§ **To-do list**
- 1) Decide whether each statement agrees with the profile of Katia and Marielle, answering yes or no and quoting the words of the profile that settle it: (a) Miles Davis wrote two tunes on Katia's name. (b) Performers at the Proms must climb steep, carpeted stairs to the stage. (c) Hague Hacking was composed by Louis Andriessen.
- 2) According to the profile of Katia and Marielle, on what date will the sisters give the British premiere of Hague Hacking at the Proms?
- 3) Output the passage of the profile of Katia and Marielle from "Louis Andriessen, the" up to and including "Stannah Stairlift descent.".

§ **Provided text**
Louis Andriessen, the Dutch composer of the tricky new piece, Hague Hacking, that the sisters will give the British premiere of at the Proms on August 17, loved these flashy numbers so much that he asked Katia to wear them for every performance of his piece. 'But the stairs are so high,' Marielle reminds Katia.
“Oh god,” Katia looks at her sister with terror, “the stairs!” The stairs to the stage of the Concertgebouw are a neck-breakable affair: steep and carpeted. “I will carry her down!” says Marielle with chivalric speed and concern and less chivalric laughter. Theirs is the sort of relationship, and Marielle the sort of person, where it’s not inconceivable that she might try a Stannah Stairlift descent.
In the end, the concert comes and the shoes do their duty. The Proms - for performers, a flat affair - will have no such stair-aerobics. For the audience however, it could still be a toughie on the neck, with stars on the stage and perhaps even more in the audience - maybe Sting or Madonna or perhaps even Herbie Hancock’s nimble jazzy fingers digging away at an interval ice cream.
After thirty years of criss-crossing the worlds of jazz, pop and classical music, the sisters have acquired a list of friends that reads like a Grammy award ceremony. Chick Corea and John McLaughlin (Katia and he were an item) the late Miles Davis, Ira Gershwin and Olivier Messiaen, Herbie, Sting and Madonna have all been close and several have had a habit of popping by their gigs. Miles even wrote a song for Katia. “He wrote two tunes on my name,” she says, explaining how he kept this fact from her till the last minute. “He called them Katia and the Katia Prelude. What more could you dream of? It was great.”
They’re great too. Their quiet barrage of prettiness, warmth and impishness is irresistible, as is their conversation, which tumbles along engagingly like one of their performances, Katia taking the extroverted treble line of engagement, hardly ever pausing for breath, and Marielle padding along behind, in an otherworldly way, often starting or finishing sentences with a low, whimsical Gallic rumble.

§ **Record set**

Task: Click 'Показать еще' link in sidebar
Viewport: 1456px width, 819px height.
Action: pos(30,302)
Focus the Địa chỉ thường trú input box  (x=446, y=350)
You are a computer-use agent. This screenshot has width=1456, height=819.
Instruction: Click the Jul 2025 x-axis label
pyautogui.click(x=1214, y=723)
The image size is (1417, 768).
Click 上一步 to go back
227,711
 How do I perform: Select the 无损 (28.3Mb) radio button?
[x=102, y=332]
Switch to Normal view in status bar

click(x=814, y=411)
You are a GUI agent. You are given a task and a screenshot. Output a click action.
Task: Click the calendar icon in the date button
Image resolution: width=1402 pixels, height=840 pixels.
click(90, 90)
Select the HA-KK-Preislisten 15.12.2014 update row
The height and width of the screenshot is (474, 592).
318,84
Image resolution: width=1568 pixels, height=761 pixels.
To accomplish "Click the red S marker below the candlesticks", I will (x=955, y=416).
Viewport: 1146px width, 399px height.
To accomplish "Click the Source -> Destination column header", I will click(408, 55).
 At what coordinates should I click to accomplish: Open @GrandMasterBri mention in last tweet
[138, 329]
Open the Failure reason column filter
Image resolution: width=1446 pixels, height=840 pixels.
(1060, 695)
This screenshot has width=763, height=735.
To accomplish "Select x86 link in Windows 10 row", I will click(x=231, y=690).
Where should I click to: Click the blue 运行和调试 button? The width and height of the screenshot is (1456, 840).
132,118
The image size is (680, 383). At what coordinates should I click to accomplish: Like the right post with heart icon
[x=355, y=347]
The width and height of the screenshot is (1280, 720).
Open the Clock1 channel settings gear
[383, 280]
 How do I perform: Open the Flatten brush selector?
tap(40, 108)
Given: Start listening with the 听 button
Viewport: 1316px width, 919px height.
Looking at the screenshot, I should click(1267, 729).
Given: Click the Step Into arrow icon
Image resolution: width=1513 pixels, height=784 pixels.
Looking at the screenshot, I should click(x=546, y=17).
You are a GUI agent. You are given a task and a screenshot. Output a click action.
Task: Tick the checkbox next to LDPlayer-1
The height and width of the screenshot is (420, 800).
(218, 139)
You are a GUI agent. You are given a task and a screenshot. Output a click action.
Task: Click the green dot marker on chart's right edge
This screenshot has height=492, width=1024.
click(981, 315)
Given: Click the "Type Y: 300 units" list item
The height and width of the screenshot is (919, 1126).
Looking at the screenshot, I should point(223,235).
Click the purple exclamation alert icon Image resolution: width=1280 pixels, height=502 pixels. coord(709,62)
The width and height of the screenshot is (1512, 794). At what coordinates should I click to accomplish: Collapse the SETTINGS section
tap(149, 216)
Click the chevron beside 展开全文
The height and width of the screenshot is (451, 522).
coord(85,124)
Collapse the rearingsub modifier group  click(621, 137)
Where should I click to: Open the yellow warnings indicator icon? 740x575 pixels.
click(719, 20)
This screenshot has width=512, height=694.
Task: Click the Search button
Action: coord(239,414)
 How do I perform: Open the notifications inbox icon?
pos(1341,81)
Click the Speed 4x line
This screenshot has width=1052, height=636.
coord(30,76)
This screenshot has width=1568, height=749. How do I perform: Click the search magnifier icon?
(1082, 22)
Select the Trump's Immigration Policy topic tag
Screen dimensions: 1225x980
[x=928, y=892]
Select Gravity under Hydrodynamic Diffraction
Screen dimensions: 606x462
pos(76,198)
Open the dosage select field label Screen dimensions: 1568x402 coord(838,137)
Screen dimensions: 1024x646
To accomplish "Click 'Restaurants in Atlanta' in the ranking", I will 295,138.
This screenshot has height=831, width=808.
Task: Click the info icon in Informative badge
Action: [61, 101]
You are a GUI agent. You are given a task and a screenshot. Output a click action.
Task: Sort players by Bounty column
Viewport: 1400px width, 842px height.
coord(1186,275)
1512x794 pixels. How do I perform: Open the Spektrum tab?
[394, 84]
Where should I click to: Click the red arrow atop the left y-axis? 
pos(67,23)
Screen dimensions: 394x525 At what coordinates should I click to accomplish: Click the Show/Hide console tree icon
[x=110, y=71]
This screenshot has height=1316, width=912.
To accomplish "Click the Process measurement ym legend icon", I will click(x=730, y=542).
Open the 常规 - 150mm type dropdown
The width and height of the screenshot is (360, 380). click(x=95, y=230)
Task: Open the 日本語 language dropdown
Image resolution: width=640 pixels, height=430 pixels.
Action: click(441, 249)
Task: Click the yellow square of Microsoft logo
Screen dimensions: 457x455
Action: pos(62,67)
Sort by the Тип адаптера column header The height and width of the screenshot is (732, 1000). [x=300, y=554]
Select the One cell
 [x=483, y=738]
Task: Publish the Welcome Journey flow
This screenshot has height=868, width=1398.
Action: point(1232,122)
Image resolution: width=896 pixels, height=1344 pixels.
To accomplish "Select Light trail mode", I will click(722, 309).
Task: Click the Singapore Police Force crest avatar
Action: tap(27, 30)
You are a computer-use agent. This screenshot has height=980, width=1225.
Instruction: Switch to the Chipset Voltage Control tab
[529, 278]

§ **Replies**
- 1)
(a) Yes: "He wrote two tunes on my name"
(b) No: "The Proms - for performers, a flat affair - will have no such stair-aerobics."
(c) Yes: "Louis Andriessen, the Dutch composer of the tricky new piece, Hague Hacking"

- 2) August 17.

- 3)
Louis Andriessen, the Dutch composer of the tricky new piece, Hague Hacking, that the sisters will give the British premiere of at the Proms on August 17, loved these flashy numbers so much that he asked Katia to wear them for every performance of his piece. 'But the stairs are so high,' Marielle reminds Katia.
“Oh god,” Katia looks at her sister with terror, “the stairs!” The stairs to the stage of the Concertgebouw are a neck-breakable affair: steep and carpeted. “I will carry her down!” says Marielle with chivalric speed and concern and less chivalric laughter. Theirs is the sort of relationship, and Marielle the sort of person, where it’s not inconceivable that she might try a Stannah Stairlift descent.